2/ HOT, COLD, OR JUST RIGHT?
With benchmark Treasury yields around 16-year peaks, stakes are high for Thursday’s monthly U.S. consumer price index report as investors gauge whether the Fed is likely to hike rates again to ensure inflation keeps cooling.
August data showed the fastest inflation increase in 14 months as the cost of gasoline surged, though the annual rise in underlying inflation was the smallest in nearly two years. With oil prices around $90 a barrel, energy prices are also in focus.
A hot report could spur worries that the Fed’s rate posture may grow even more hawkish after its ‘higher for longer’ mantra in September spooked markets. The Fed is broadly expected to hold rates steady at its Oct 31-Nov. 1 meeting, although some traders are betting on another increase.
3/ BETWEEN A YIELD AND A HARD PLACE
Reports from major banks kick off third-quarter earnings season for U.S. companies with equity investors eager for a catalysts to revive stocks in the face of surging bond yields.
JPMorgan, Citigroup and Wells Fargo will post results on Oct. 13 and give a first readout on the fallout from higher rates on issues from loan demand to consumer behaviour.
Other companies set to report include snacks and beverages giant PepsiCo on Tuesday, Delta Air Lines on Thursday and insurer UnitedHealth Group on Oct 13.
Overall, S&P 500 companies are expected to increase third-quarter earnings by 1.6% compared to the year-ago period, according to LSEG IBES, after earnings dipped 2.8% in the second quarter.
4/ LABOUR TAKES THE STAGE
The UK’s governing Conservative party conference was marred by Prime Minister Rishi Sunak’s controversial move to downsize plans for a long-awaited high speed railway.
Now it’s time for the opposition Labour Party – riding high in opinion polls and having just clinched a clear by-election victory – to take the stage with business and markets looking out for what the potential next government might have to offer.
Asset managers are clamouring for Labour to listen to their ideas for reviving interest in the UK’s moribund stock market – and any sign of changing political winds may bring some respite to underperforming equities, analysts said.

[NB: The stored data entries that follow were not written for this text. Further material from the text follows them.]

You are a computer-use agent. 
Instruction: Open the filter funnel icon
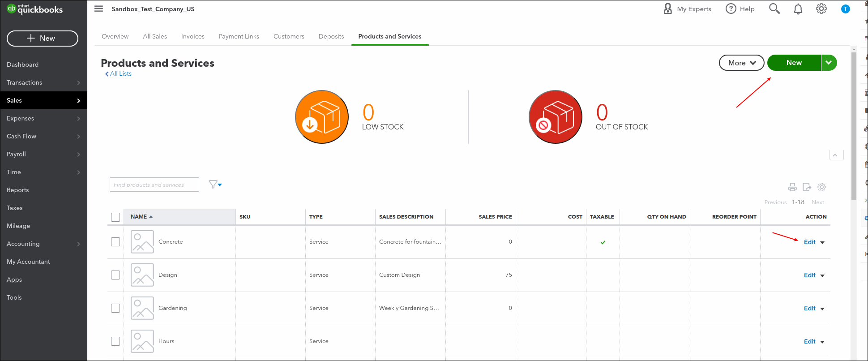(215, 185)
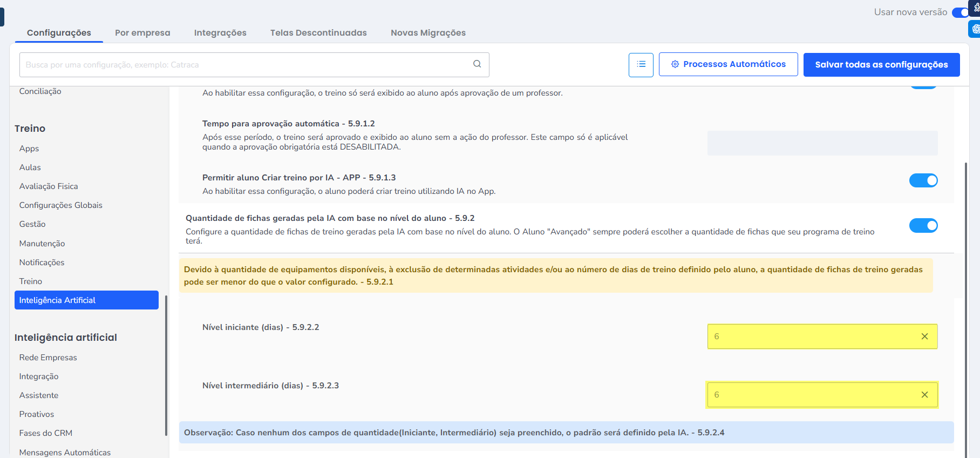Open the Novas Migrações tab
Screen dimensions: 980x458
(428, 33)
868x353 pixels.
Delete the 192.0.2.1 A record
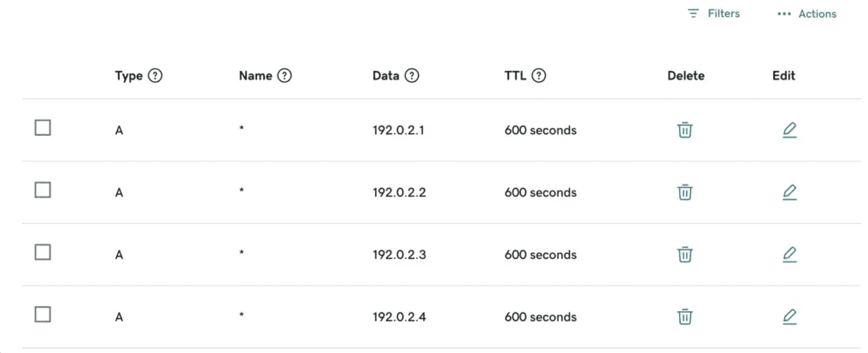click(x=685, y=130)
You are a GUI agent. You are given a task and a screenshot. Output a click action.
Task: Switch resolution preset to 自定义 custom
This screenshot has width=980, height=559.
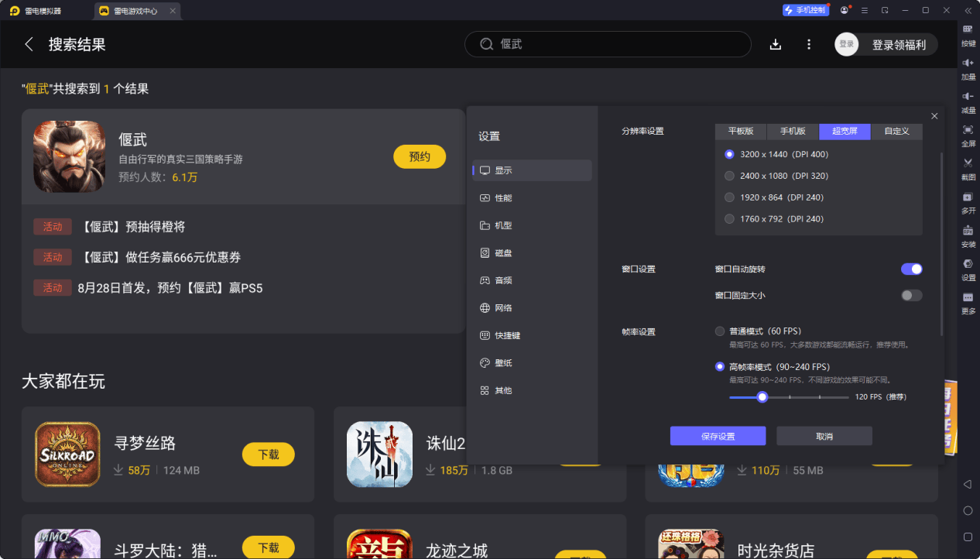tap(896, 131)
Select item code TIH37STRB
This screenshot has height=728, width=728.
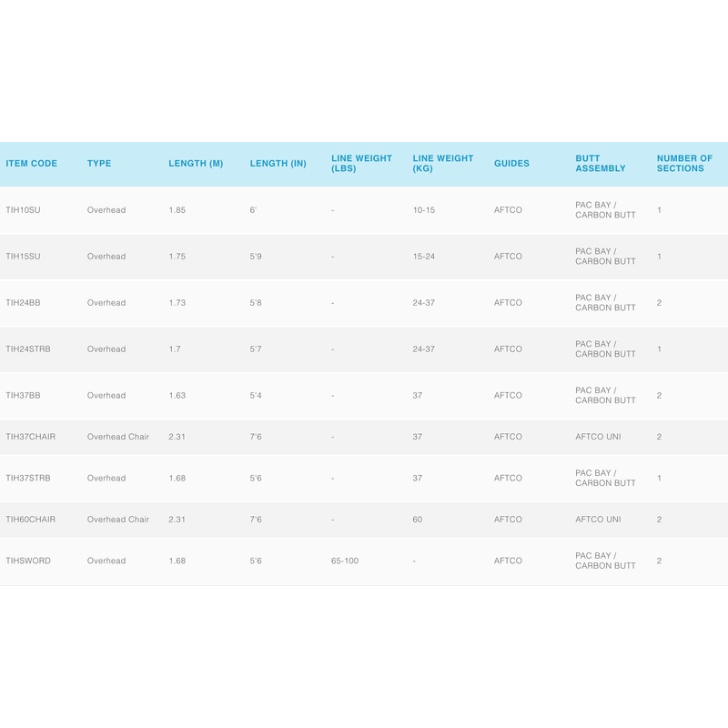pos(28,479)
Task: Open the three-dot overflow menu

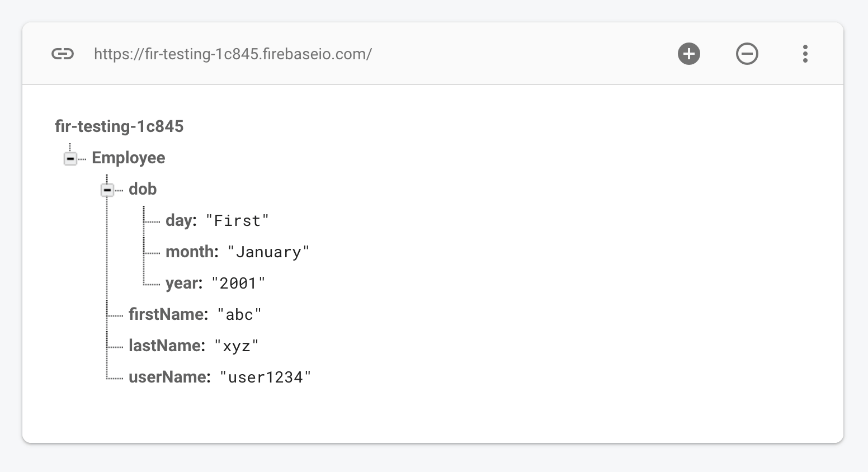Action: pyautogui.click(x=805, y=54)
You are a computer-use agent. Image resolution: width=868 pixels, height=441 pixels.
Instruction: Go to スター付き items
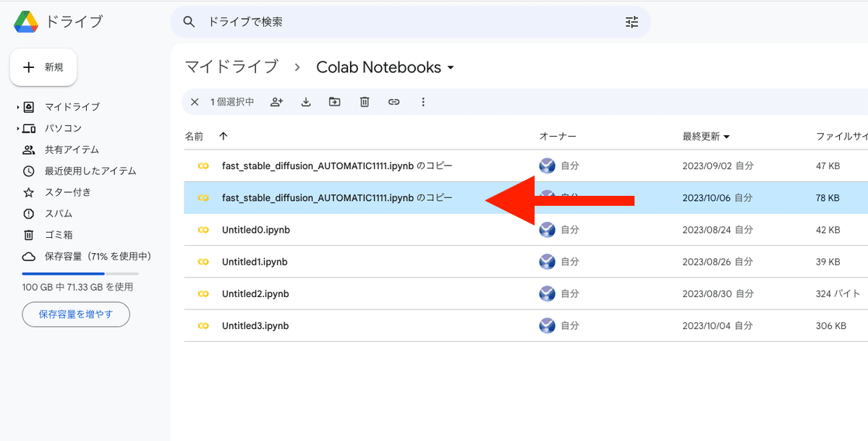pyautogui.click(x=67, y=192)
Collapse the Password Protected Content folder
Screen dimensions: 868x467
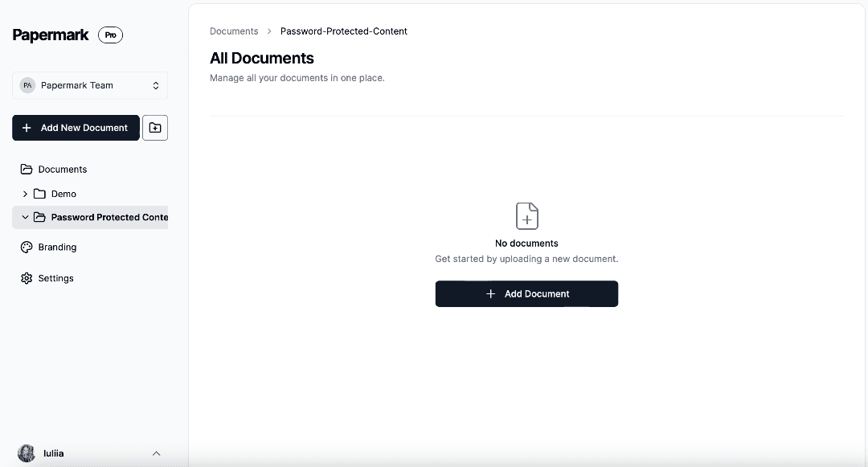click(x=25, y=217)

Hopes for an economic bounce, however, will be tempered by the UK’s high government debt and Labour’s vow for prudent budgets with fiscal rules similar to the current government’s ones.
5/ MEETING IN MOROCCO
Finance officials and investors from around the globe are heading for the Morrocan city of Marrakech for the World Bank International Monetary Fund annual meetings. The gathering comes at a time when rocketing U.S. government bond yields that have led to a global jump in borrowing costs weigh on hopes that inflation can be lowered without triggering a major crisis.
Policy makers also face deepening global divides and calls from large emerging economies such as China to reform the Bretton Woods global financial architecture almost 80 years after it was established and make it more representative.
Amid these tensions, the IMF and World Bank are trying to boost their lending. Meanwhile, the Group of 20 leading economies’ flagship debt restructuring initiative, the Common Framework, will also be in focus as it continues to face intense criticism for delays and a lack of concrete outcomes.